## TASK SET
A – Which unresolved and partially resolved blood safety issues does the blood safety passage list?
B – According to the blood safety passage, roughly how many donors were lost to vCJD deferral in 2002?
C – Reproduce a section of the blood safety passage word for word, beginning at "Other unresolved and" and stopping after "from medical errors.".

## GIVEN PASSAGE
Blood is now safer than it has ever been, but fear of the unknown and the uncontrollable still exists. The major challenges are environmental/social, where the public and recipient advocacy organizations expect zero risk based on the Precautionary Principle, and the reaction of accreditation organizations and regulatory agencies to these expectations.  An example of perception of transfusion risk is that HHV-8 is not dreaded and has unknown risk, while chagas and dengue are known and dreaded risks.

Next, Dr. Bianco reviewed the transmission and chronology of vCJD. The risk appears to be declining, but the number of exposed individuals is unknown, and a "second wave" is possible. In 2002 alone, the total loss from vCJD deferral was approximately 1.1 million donors and 1.7 million units. The deferral numbers are additive and still growing. Dr. Bianco referred to transfusion-associated vCJD as the smallest human epidemic ever recorded in medical history.

The emerging infection du jour is xenotropic murine leukemia virus–related virus (XMRV), which is associated with chronic fatigue syndrome (CFS).  Given that infectious virus is present in blood cells and plasma, blood-borne transmission is a possibility.  XMRV is unknown and unpredictable; it is a dreaded disease with a long incubation. XMRV transmission is documented, already widespread and with viral drift increasing pathogenicity.  The literature is controversial with no causality established in prostate cancer or CFS, no gold standard test and no other predictive intervention available. Given the previous HIV experience, XMRV presents a high concern.  AABB recommends that blood collecting organizations make educational information available regarding the reasons why an individual diagnosed with CFS should not donate blood.

Other unresolved and partially resolved blood safety issues include babesia, dengue, bacterial detection, TRALI, blood utilization and medical errors. Dr. Bianco pointed out our largest risks are not emerging infections, but other causes such as death in hospitals from medical errors.

A concern for the transfusion community is that diagnostics manufacturers shy away from donor screening and choose not to submit assays for U.S. clearance. Another concern is the business challenge of oversupply and competition. Changes are needed for transfusion medicine to become financially more attractive for product manufacturers in the current environment; to overcome the inhibitory effect of the recent U.S. history of regulatory failures for oxygen carriers and pathogen inactivation; to find alternative pathways for approval/licensure of assays with a limited market (e.g. confirmatory assays, HTLV-I/II, confirmation for HIV-2, malaria, babesia); to deal with public concerns about blood; and finally, to encourage and actively support the development of evidence-based policies, as opposed to rigid precautionism that does not tolerate potential risks and inhibits innovation.

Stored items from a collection
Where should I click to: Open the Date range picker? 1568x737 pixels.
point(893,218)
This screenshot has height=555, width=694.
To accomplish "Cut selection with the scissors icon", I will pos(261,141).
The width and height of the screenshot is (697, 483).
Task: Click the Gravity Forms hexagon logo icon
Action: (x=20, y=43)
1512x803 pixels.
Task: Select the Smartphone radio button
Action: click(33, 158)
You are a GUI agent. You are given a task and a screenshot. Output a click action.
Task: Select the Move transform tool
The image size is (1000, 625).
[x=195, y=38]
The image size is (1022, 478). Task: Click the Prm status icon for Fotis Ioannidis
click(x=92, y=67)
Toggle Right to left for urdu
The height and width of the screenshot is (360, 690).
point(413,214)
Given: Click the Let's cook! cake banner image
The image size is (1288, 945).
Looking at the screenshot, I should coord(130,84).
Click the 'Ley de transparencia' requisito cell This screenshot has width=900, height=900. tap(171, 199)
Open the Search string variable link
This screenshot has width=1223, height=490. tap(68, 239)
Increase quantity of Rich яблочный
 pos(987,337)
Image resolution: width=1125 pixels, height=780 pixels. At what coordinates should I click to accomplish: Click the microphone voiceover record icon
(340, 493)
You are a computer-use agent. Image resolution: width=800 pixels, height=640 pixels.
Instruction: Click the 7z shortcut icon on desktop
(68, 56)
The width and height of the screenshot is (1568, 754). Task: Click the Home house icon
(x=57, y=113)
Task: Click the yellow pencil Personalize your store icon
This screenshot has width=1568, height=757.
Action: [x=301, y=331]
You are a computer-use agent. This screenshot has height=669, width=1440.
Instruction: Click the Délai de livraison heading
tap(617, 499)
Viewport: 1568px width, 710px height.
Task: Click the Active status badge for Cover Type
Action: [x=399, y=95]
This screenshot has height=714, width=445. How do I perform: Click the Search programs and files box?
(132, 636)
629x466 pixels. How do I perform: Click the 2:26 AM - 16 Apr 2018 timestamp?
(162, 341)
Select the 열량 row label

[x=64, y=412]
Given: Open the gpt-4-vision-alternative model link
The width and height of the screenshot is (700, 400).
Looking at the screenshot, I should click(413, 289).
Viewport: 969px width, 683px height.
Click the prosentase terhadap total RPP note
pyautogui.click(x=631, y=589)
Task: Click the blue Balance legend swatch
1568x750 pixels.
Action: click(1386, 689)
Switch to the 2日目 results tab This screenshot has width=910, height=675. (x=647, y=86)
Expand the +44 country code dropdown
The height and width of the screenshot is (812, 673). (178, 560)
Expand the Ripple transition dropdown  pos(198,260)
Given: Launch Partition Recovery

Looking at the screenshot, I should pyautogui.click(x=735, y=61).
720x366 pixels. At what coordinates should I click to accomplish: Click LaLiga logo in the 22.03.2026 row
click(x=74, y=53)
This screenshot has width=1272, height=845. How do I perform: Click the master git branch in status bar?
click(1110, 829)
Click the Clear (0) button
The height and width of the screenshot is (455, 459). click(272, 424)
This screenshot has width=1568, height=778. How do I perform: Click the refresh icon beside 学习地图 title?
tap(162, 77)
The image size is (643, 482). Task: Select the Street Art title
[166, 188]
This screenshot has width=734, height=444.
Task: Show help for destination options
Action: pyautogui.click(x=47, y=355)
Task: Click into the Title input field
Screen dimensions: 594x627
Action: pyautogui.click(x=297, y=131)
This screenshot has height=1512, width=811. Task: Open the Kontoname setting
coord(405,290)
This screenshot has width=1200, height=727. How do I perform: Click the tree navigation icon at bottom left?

## SOLUTIONS FOR EACH TASK
A – Babesia, dengue, bacterial detection, TRALI, blood utilization, and medical errors.

B – Approximately 1.1 million donors.

C –
Other unresolved and partially resolved blood safety issues include babesia, dengue, bacterial detection, TRALI, blood utilization and medical errors. Dr. Bianco pointed out our largest risks are not emerging infections, but other causes such as death in hospitals from medical errors.